TAIPEI, Taiwan — An international press freedom organisation has written to President Barack Obama and Secretary of State Hillary Clinton about the situation of journalists in countries ranked as diplomatic priorities for the US government.
Jean-François Julliard, Secretary General of Reporters Without Borders (RSF), wrote to Washington on February 17.
He said it was “essential” that the United States “actively participate in promoting human rights within the international community”.
Julliard’s communiqué came one day after US State Department issued its annual report on human rights.
“The promotion of human rights is essential to our foreign policy,” Clinton said in her preface to the report
RSF said the new Congress must past a “shield law” guaranteeing US journalists federal protection for the privilege of source confidentiality.

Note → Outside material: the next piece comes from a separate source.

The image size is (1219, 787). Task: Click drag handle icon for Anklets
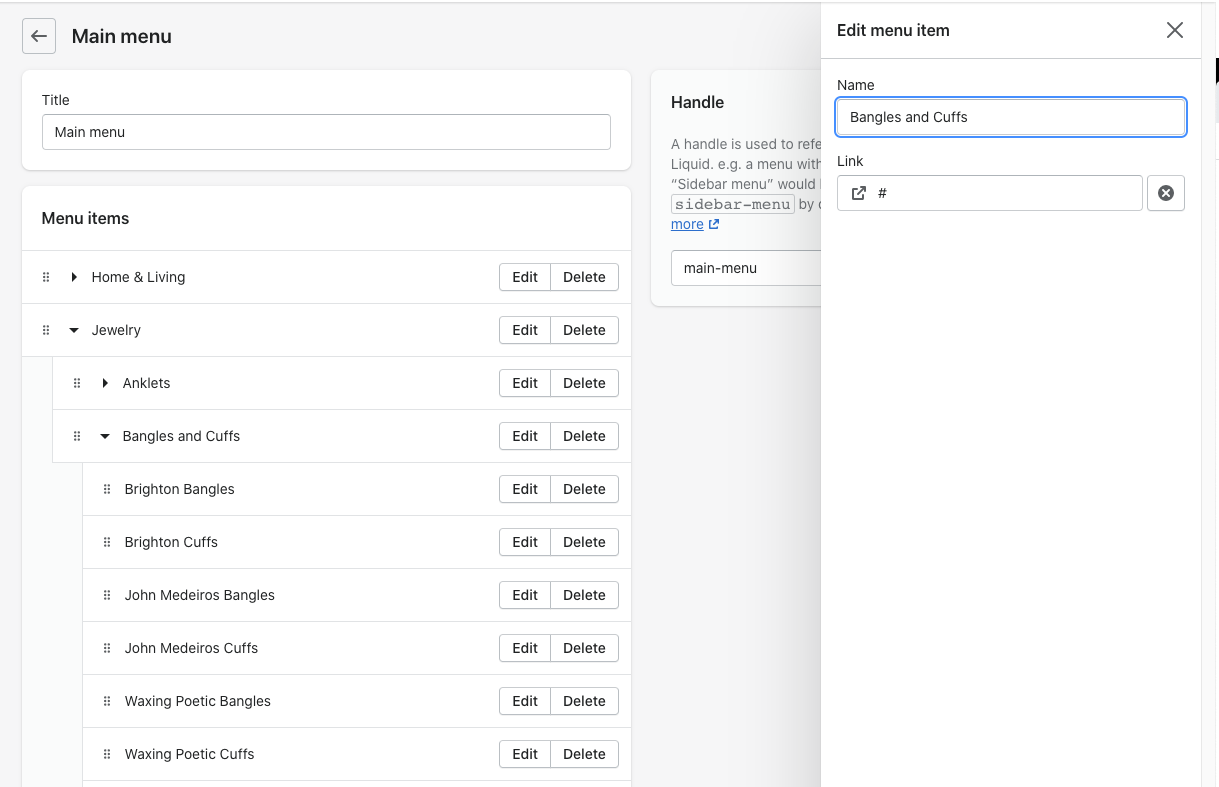77,383
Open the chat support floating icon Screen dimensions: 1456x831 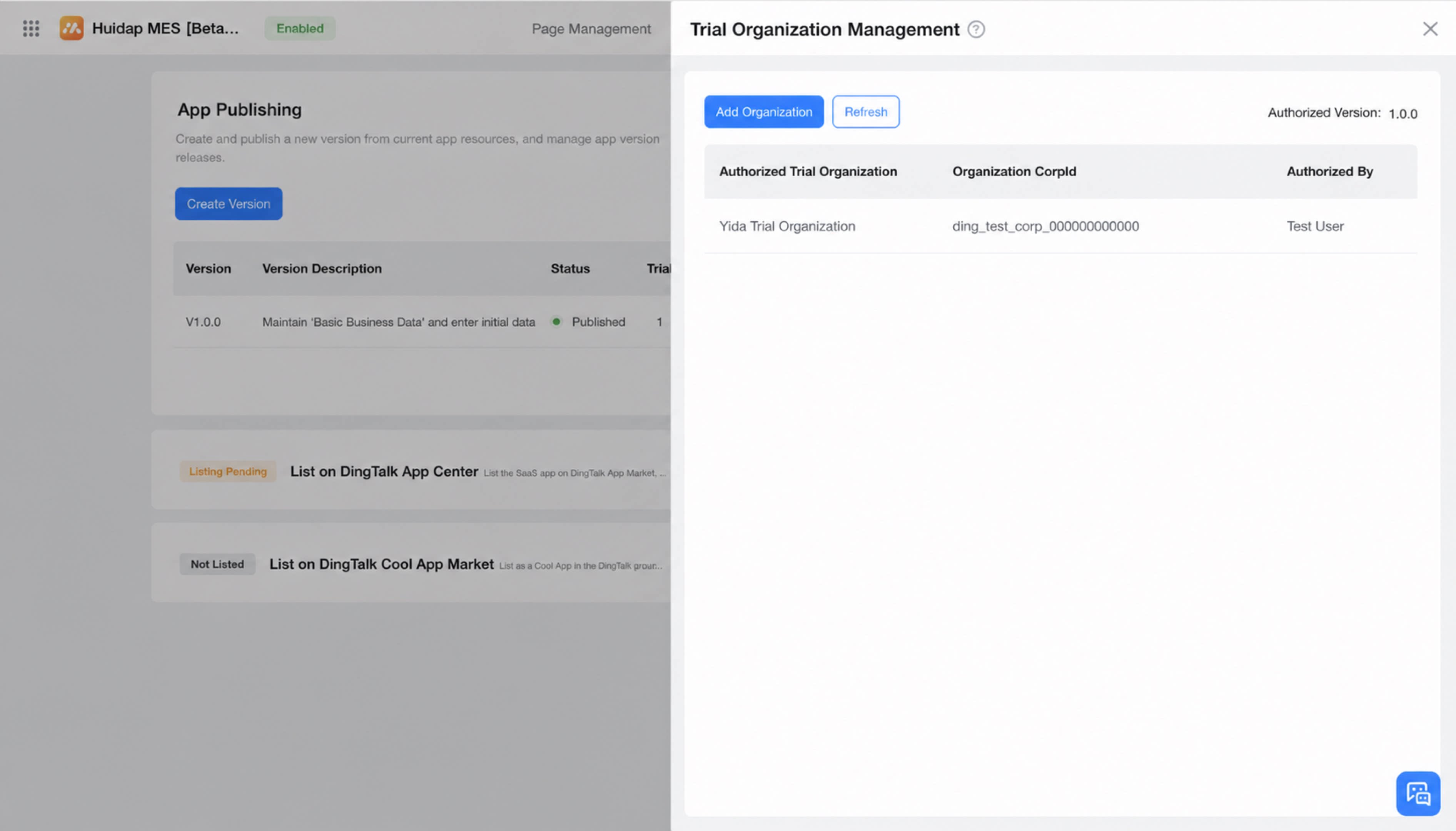1418,793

It said this would protect sources from prison term like those handed down under the Bush administration.
RSF said the Bush years was “a period characterized by a decline in public freedoms”.
“What is at stake is not only the preservation of a basic principle of investigative journalism, but also of the quality of information that the American public has a right to expect.”
The letter said that the US must keep a particularly close watch in regions where it has established a military presence.
It said the ongoing war in Iraq was “the bloodiest of all time for local and foreign journalists” and that the US Army “bears the heavy burden of responsibility for some of these tragedies”.
The US Army has “too often” hindered the work of journalists and Bagram Prison remained closed to the media, RSF said.
RSF said the Beijing Olympics did little to further the progress of freedom of expression.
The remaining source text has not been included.